HE WHO KEEPS COMPANY WITH WOLVES LEARNS HOW TO HOWL…..
For the cause, beyond the perusal of corrupt masses of India, came a sacrosanct Mahatma from an acclaimed village of Siddhi. Along came a volley of well known social agents (euphemistically called workers). Phew (few) of them are notable orators. In fact one of them is a great measurement engineer. He very intently measured the perceptible height of the great Mahatma and found it to be 10 nautical miles above the Parliament. In fact he himself is above every moral binding. He thinks he can go for leave or resign from his lowly paid job without serving the due notice. His cause is so big that any clearance from employer is just a trite. The other one, having lots of fame to her name from the “The great Ghunghat Act” to “Craning Indira’s 800”, has given new dimension to corruption – “Main karon tau sala Corruption saving hai”. The third one doing great service to Judicial system has shown us altogether new terrain of public interest loot (PIL)… It is a great idea to break India to pieces and secede it to other nations as and when it becomes fashionable enough. Fourth one, new age saffron saint is still washing his face after playing husband-and-wife with KAPIL_MAHARAJ and Mahatma himself. May one day Mahatma will have mercy and allow him to play second fiddle. Last but not least are some Maulanas and Archbishops who are now flying away for the illogical dissension with the ideology. Now the question arises, who the hell “We the people”, are to discuss that? After all “We the un-elected Team members” are just in NGOs business and have already vowed to never own any accountability. And “We the un-elected Team members” will ensure that NGOs never have any JokePal ever to stare at us. Verily the saying – “You are as good as the company you keep” is a flawed one. Today it is – “A company is as good as the Mahatma it keeps”.

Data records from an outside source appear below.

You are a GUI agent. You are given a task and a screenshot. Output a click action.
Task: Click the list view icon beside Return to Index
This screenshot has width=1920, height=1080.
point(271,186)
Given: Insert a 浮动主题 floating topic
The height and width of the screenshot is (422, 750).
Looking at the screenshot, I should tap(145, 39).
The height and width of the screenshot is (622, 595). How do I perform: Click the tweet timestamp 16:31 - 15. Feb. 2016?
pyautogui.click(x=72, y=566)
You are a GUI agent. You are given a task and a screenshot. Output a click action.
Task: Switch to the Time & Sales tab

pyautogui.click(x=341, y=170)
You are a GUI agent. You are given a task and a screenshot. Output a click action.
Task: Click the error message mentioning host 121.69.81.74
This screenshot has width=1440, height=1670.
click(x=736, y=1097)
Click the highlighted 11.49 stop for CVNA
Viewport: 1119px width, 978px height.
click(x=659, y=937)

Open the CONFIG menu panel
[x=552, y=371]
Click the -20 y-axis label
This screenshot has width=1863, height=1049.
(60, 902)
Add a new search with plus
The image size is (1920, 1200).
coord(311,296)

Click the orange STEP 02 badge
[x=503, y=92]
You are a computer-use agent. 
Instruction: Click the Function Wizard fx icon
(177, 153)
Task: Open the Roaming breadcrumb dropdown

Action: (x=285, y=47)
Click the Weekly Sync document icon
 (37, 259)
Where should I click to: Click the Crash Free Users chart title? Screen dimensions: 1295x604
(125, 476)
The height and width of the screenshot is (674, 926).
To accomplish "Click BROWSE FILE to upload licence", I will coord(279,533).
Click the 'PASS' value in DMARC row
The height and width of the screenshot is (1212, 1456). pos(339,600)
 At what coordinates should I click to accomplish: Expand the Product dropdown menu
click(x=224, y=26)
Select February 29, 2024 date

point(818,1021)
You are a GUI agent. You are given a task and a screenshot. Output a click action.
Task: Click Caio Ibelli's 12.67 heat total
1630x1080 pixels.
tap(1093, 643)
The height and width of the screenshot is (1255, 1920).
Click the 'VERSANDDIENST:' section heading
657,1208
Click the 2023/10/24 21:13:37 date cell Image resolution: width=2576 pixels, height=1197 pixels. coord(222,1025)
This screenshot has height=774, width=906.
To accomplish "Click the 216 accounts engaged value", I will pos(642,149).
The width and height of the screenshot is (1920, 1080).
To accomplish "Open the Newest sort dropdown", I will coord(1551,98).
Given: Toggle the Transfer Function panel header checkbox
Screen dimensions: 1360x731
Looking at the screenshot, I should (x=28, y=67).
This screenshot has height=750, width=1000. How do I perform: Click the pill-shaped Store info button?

Sometimes people like me go egocentric that they debate endlessly on the people and forget the cause. When a hardcore criminal can get a change of heart and becomes Valimiki to write Ramayana, why NGOs and PILs fame cannot write Bills? But what is the cause? : To write a BILL? Or to drive a BILL? Or to pass a BILL? Or to foot the discounted BILL? May be all or none? For the bill you till a fast for 10 days, and 11th is day to luxuriate in most hank-panky hotel (sorry hospital). For the Bill, Hisar is the ground. For the Bill Kashmir is to be found. For the Bill Narendr Modi is to be hound. For the Bill MadamG is to be crowned. For the Bill politics so sound that brings congress to ground. The BILL never had such a power, such a power of immense economics that a Mahatma, who lives in a 9×10 wide room in the temple, razes in the sky in helicopter. Mahatma who sacrificed his carnal pleasure for the motherland is now MAUN. MAUN, because the BILL is not speaking. Or the blabbering of company is too much to rattle the inner peace of Mahatma. Mahatma is MAUN but speaks by writing. Modernity has really taken a toll in Mahatma making too. Obviously contemporary needs are different. Mahatmas are an object of passionate awards and rewards.